Well, it is growing dusk in Capri, and the time has gone by in which one can see sights. The sea has turned grey and the colour has gone out of the coast. I turn back towards the town, and as I loiter down the steep hill paths I perceive by a growing brightness in the sky that the full moon is rising behind the Telegrafo. The April night has all the fine warm scents of summer. The blue darkness is dropping fast across both town and sea, while in the soft sky the small gold stars are trembling as they do in June in England.

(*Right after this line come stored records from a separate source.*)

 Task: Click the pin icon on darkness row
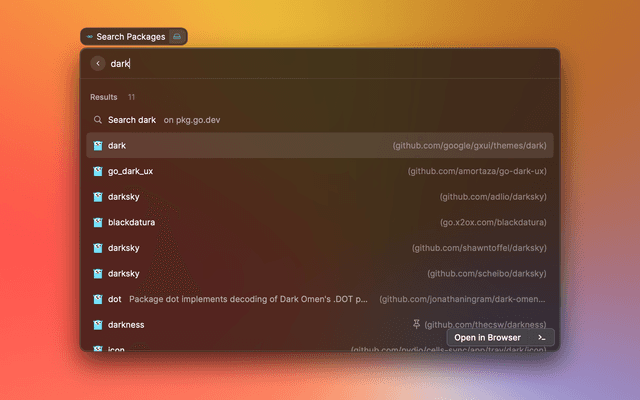[x=416, y=325]
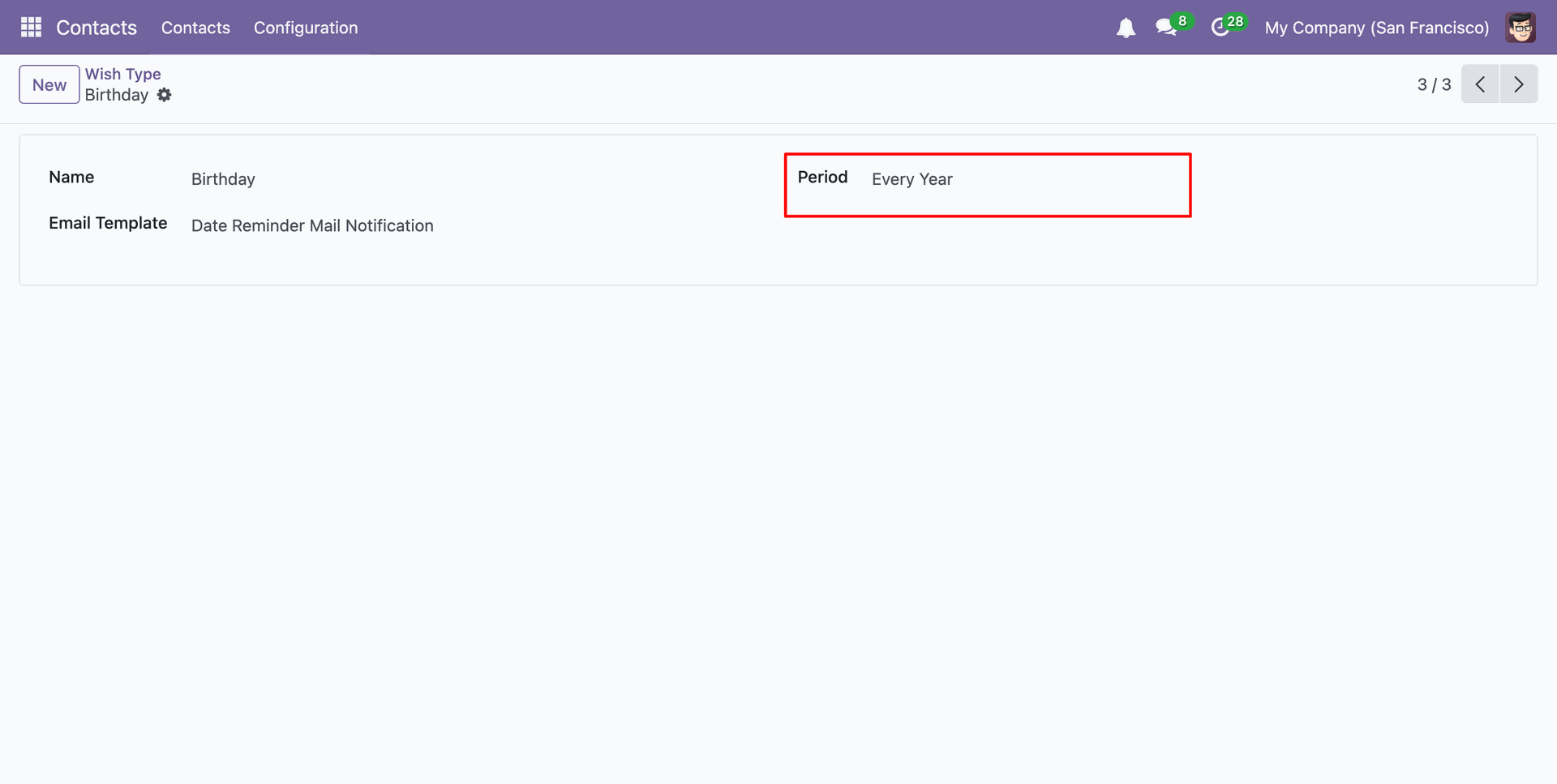The image size is (1557, 784).
Task: Click the New button
Action: [49, 84]
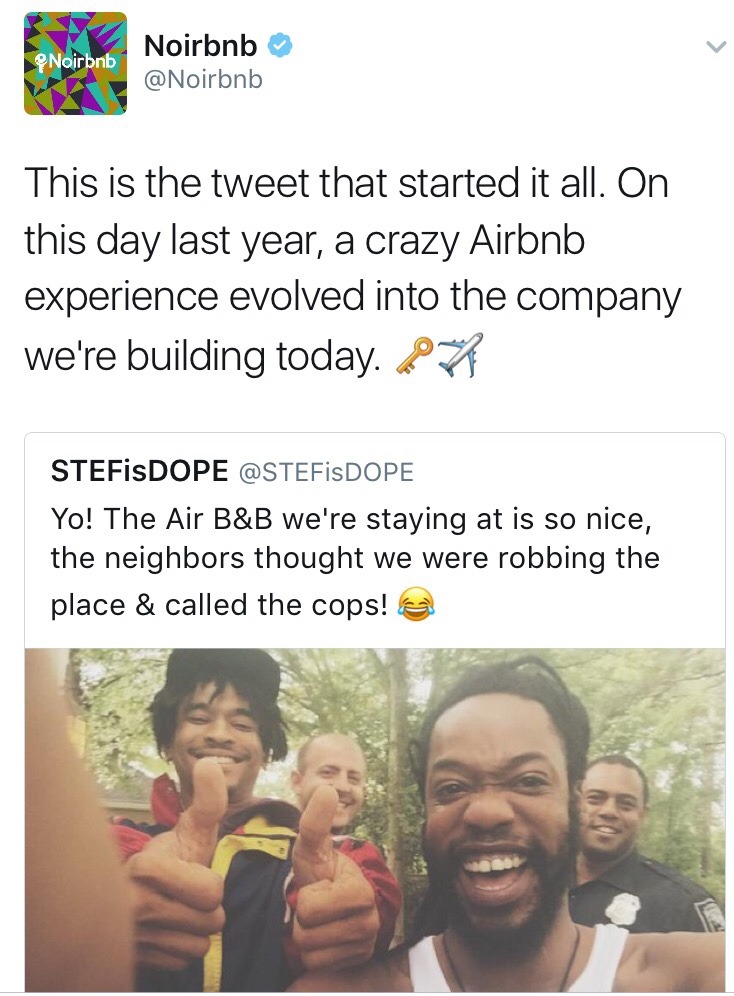This screenshot has height=996, width=734.
Task: Click the laughing-crying emoji
Action: tap(416, 604)
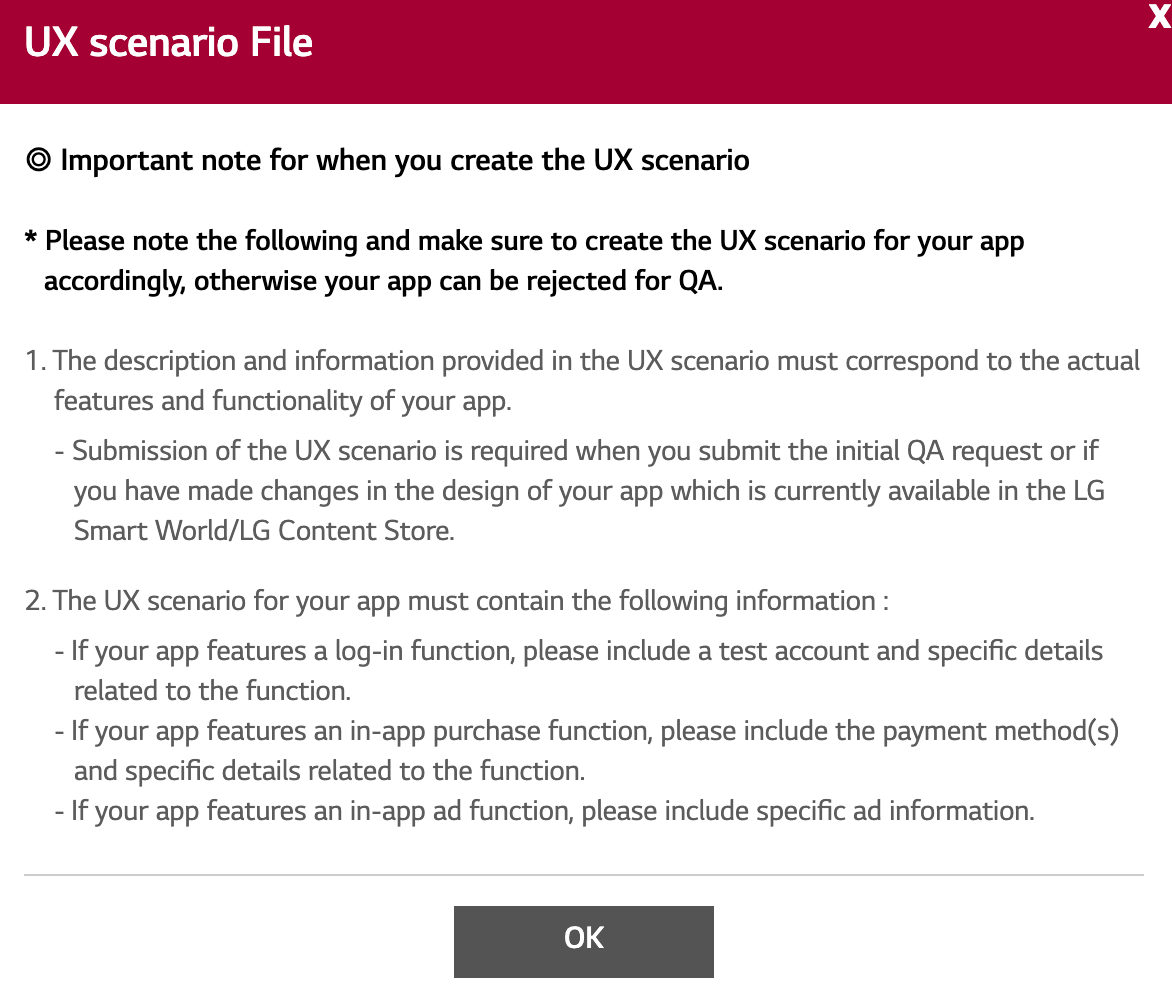The image size is (1172, 1000).
Task: Click the 'UX scenario File' dialog title
Action: (168, 43)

Ere long the silvery light begins to drive the shadows back; the bright disc climbs above the pointed hill, and floods all the Valley of Tragara. From hill to hill the old white town lies glowing softly. The sea is all a-shimmer, "Splendet tremulo sub lumine pontus"; the deserted cloister of the Certosa has the colour of old carved ivory; the Castiglione on the hilltop shines like steel. The tremendous precipice of Monte Solaro, a cliff wall severing the island in twain, is transformed most wonderfully. In the clear morning sun the heights are red and grey, chiselled into infinite crevices and clefts, awful and magnificent. But when the full moon sails clear of the Telegrafo all the rock face turns light and silvery, almost impalpable, towering up among the stars like a mountain of frosted silver rising out of fairyland. The small piazza is silent and empty, streaked with hard shadows flung by the rising moon. As I step out on it and pause in wonder at the beauty of the scene, the striking of the clock falls on the still air with a strange theatrical effect. Away over the houses comes a drift of music; for Schiano, the coiffeur, is giving a concert in his salon, and all the world has crowded down the street to hear it. At this distance the voices are softened, and blend insensibly with the magic of the summer night, across which, trembling like a star fallen out of the blue sky, shines the light hung over the great figure of the Madonna set in a cleft of the rock on the road to Anacapri.

CHAPTER XIII
LA RIVIERA D'AMALFI, AND ITS LONG-DEAD
GREATNESS

Loath as every traveller must be to turn his back on Capri and lose sight of Sorrento lying on its black cliff by the sea, yet it is a rare moment when first one tops the mountain barrier and sees the Gulf of Salerno far spreading at one's feet, with the Islands of the Sirens just below, and away over the blue distance the plain of Pæstum, once a rose garden, now a fever-stricken flat, hemmed in between the mountains and the sea. The road, traversing the plain as far as Meta, in the shadow of St. Angelo, commences to ascend by long convolutions, winding perpetually through orange groves and orchards of amazing richness and fertility, mounting continually, gaining every moment wider views over plain and mountain. Directly in the path rises the sharp cone of Vico Alvano, precipitous and rugged. It seems to block the way, but suddenly the road sweeps towards the right, the ridge is gained at last, and all the Gulf of Salerno lies spread out below.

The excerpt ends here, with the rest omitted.